Britain’s business leaders believe the UK is lagging behind Germany in the race to capitalise on green business opportunities.
A Carbon Trust investigation reveals that many top UK decision makers believe Germany is better prepared than Britain to take advantage of the £3.2 trillion global environmental market.
The research coincides with the launch of a new Carbon Trust ‘Green Growth’ campaign backed by business leaders, including the bosses of Kingfisher, Aviva and GE.
Carbon Trust chief executive Tom Delay said: “Green growth is the only show in town. No other sector can drive the recovery. The consequences of British business failing to grasp this opportunity are almost too horrific to consider: anaemic growth, a jobless recovery and the risk of a return to the economics of boom and bust. We cannot afford to carry on as we did before.

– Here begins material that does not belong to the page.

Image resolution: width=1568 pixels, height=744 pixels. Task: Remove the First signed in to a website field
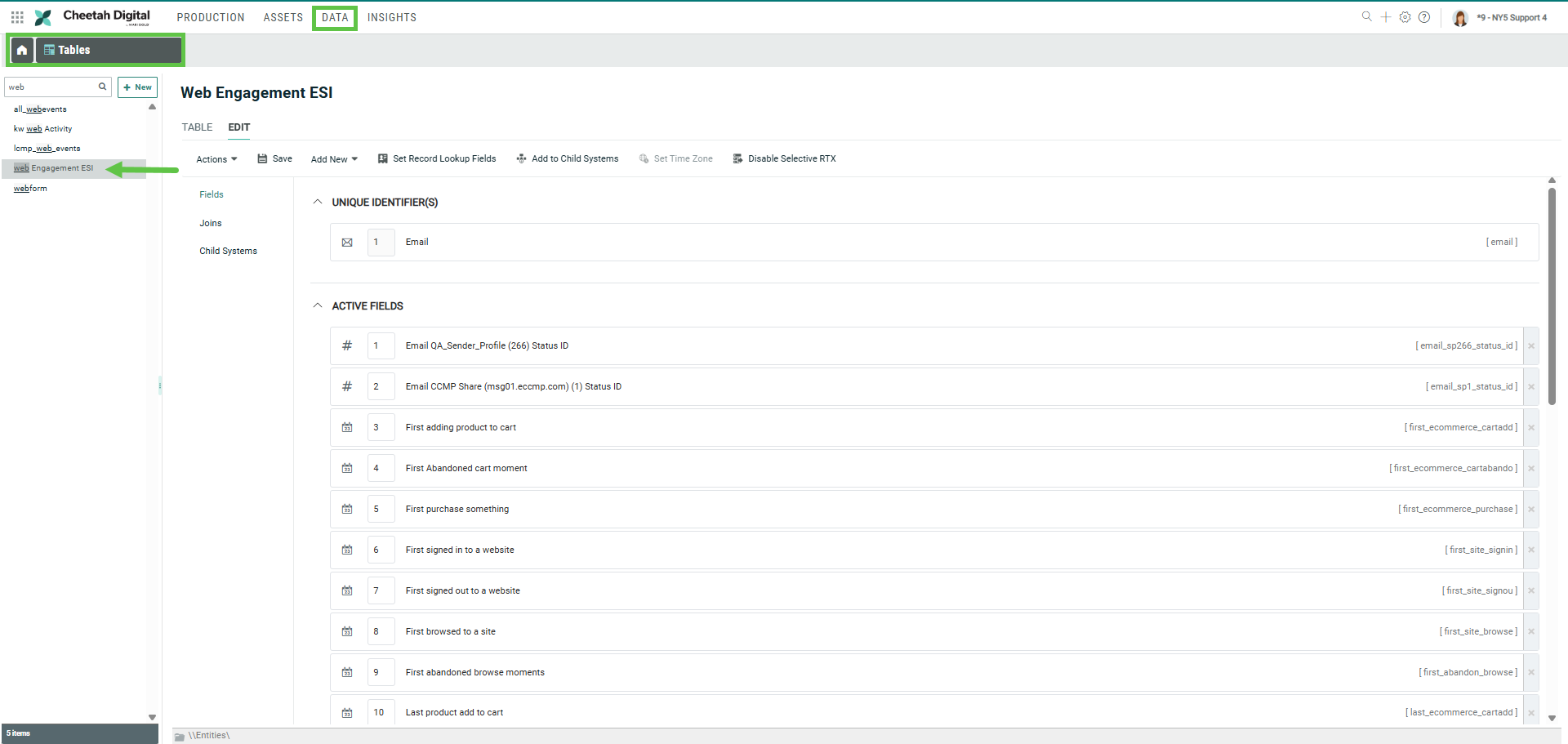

“Businesses need to look beyond the short-term financial reporting cycle and place some smart, early bets on the future. Otherwise the cost, both to the UK’s economy and to the environment will be too great to ignore.”
The Carbon Trust survey found that while 92% of bosses believe green growth represents an opportunity for their business, only a third are actually investing money in the research and development of green products and services.

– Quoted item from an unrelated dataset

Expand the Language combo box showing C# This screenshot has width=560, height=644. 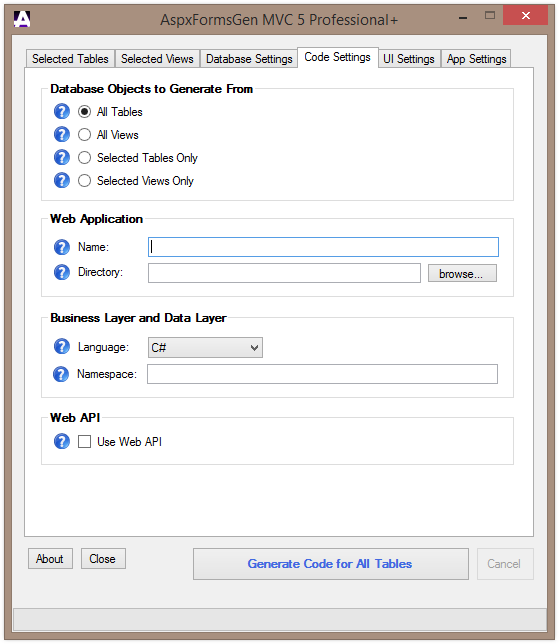[x=205, y=348]
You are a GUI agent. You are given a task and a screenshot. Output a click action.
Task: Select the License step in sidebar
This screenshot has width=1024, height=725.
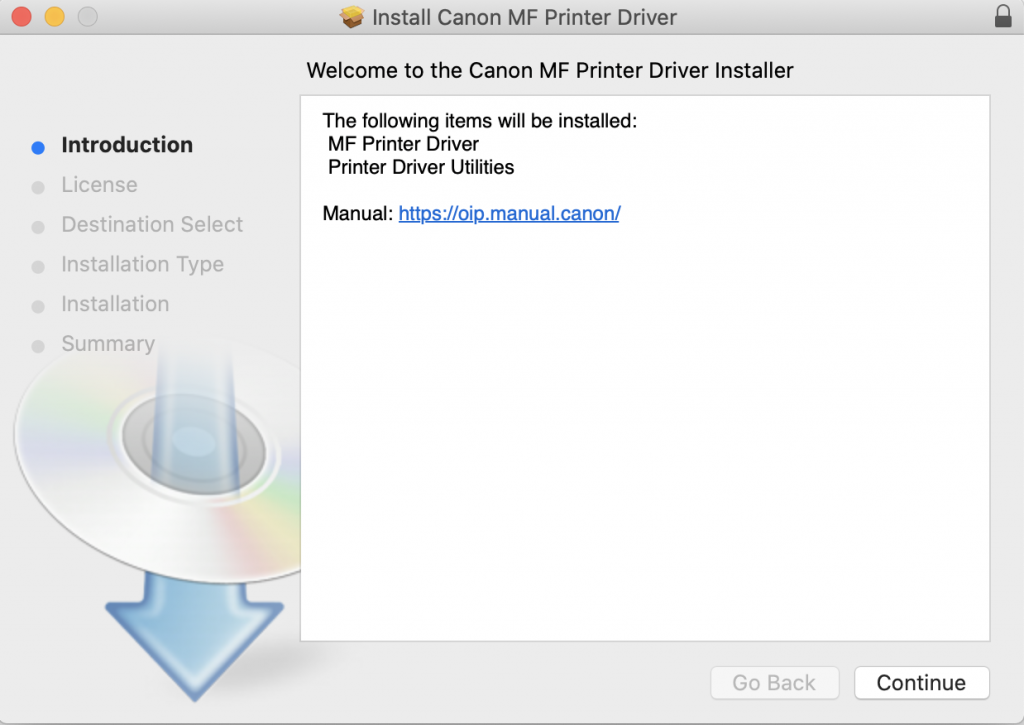point(99,185)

Of those surveyed, the greatest numbers of bosses – 34% – believe that of all the nations, Germany is best prepared to benefit from green growth, whereas the UK is lagging far behind, with only one in eight citing the UK as the most prepared nation.

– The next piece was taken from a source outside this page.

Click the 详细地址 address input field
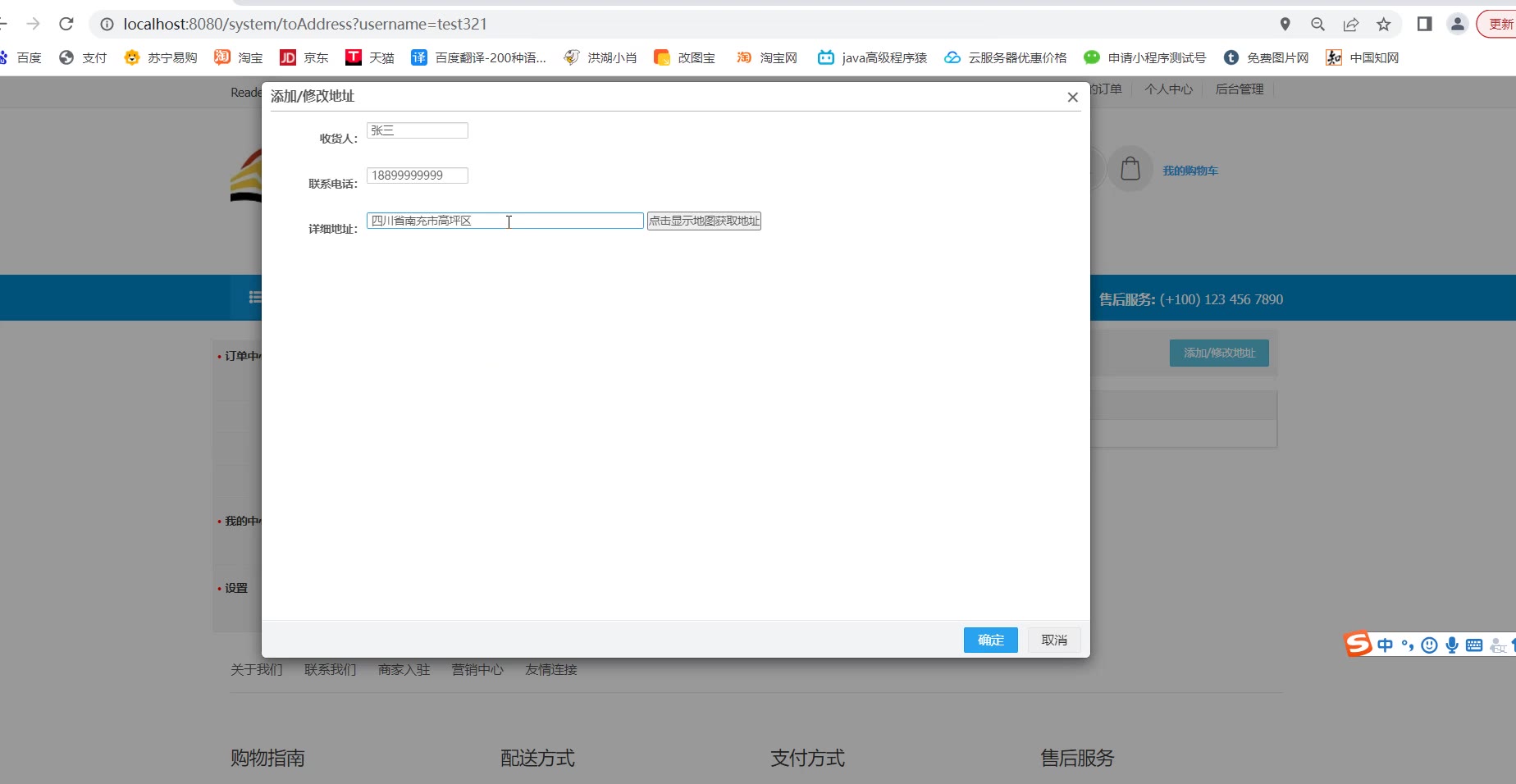Image resolution: width=1516 pixels, height=784 pixels. click(x=505, y=221)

The Carbon Trust research suggests that “leadership” is vital to any company seeking to take advantage of growth in the green economy. Three in four decision makers citing this as the number one requirement.
The majority of business leaders questioned – 77% – state that the key benefit of ‘going green’ is to enhance their corporate reputation.
However, a third say that that having a “sustainable” business plan can actually increase profits.
The environmental and low carbon market is worth over £112bn a year in the UK and employs over 900,000 people. It is forecast to grow by 25% over the next four years.